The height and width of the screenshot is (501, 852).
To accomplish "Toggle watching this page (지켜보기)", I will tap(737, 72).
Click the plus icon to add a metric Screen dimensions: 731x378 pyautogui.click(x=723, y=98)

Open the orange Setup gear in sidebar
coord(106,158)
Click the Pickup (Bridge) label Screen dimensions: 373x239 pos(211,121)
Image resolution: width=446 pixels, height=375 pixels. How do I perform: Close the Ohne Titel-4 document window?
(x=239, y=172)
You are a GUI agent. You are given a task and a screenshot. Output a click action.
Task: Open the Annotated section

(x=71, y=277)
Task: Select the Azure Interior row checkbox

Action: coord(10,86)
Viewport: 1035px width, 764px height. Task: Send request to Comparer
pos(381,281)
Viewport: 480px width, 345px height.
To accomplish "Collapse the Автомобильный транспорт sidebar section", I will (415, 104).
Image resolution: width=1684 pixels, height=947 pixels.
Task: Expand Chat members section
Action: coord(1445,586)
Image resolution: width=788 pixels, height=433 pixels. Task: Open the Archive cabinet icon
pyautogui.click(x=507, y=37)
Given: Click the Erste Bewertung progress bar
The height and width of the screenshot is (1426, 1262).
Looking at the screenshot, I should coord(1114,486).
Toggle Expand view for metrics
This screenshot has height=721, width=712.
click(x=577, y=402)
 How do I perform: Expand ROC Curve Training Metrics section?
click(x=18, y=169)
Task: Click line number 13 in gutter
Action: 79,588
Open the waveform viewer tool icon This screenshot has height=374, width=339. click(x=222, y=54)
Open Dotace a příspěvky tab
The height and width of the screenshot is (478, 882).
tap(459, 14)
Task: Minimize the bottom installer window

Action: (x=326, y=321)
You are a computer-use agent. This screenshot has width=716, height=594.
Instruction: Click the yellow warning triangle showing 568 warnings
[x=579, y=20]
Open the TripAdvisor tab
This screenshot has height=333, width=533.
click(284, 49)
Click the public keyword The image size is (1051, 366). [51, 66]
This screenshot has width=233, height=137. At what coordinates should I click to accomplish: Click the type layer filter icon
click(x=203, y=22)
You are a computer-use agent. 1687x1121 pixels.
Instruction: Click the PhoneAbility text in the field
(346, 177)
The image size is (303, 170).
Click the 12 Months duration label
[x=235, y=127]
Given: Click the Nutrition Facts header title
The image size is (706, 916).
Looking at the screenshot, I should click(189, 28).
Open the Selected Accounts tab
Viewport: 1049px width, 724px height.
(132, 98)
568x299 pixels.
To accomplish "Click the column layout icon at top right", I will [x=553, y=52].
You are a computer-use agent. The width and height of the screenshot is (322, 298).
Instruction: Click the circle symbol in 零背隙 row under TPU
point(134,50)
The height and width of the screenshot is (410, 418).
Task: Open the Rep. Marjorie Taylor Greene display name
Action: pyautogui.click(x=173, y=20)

━━━━━━━━━━━━━━━━━━━━

Kısa Görev
Verideki "This screenshot has width=233, height=137." yazan satırdan başlayıp verinin sonuna kadar giden satırları, her satır bir dize olacak şekilde JSON listesi olarak yaz. Boş satırları listeye alma.

Alıştırma Çözümü
[
  "This screenshot has width=233, height=137. At what coordinates should I click to accomplish: Click the type layer filter icon",
  "click(x=203, y=22)",
  "You are a computer-use agent. 1687x1121 pixels.",
  "Instruction: Click the PhoneAbility text in the field",
  "(346, 177)",
  "The image size is (303, 170).",
  "Click the 12 Months duration label",
  "[x=235, y=127]",
  "Given: Click the Nutrition Facts header title",
  "The image size is (706, 916).",
  "Looking at the screenshot, I should click(189, 28).",
  "Open the Selected Accounts tab",
  "Viewport: 1049px width, 724px height.",
  "(132, 98)",
  "568x299 pixels.",
  "To accomplish \"Click the column layout icon at top right\", I will [x=553, y=52].",
  "You are a computer-use agent. The width and height of the screenshot is (322, 298).",
  "Instruction: Click the circle symbol in 零背隙 row under TPU",
  "point(134,50)",
  "The height and width of the screenshot is (410, 418).",
  "Task: Open the Rep. Marjorie Taylor Greene display name",
  "Action: pyautogui.click(x=173, y=20)"
]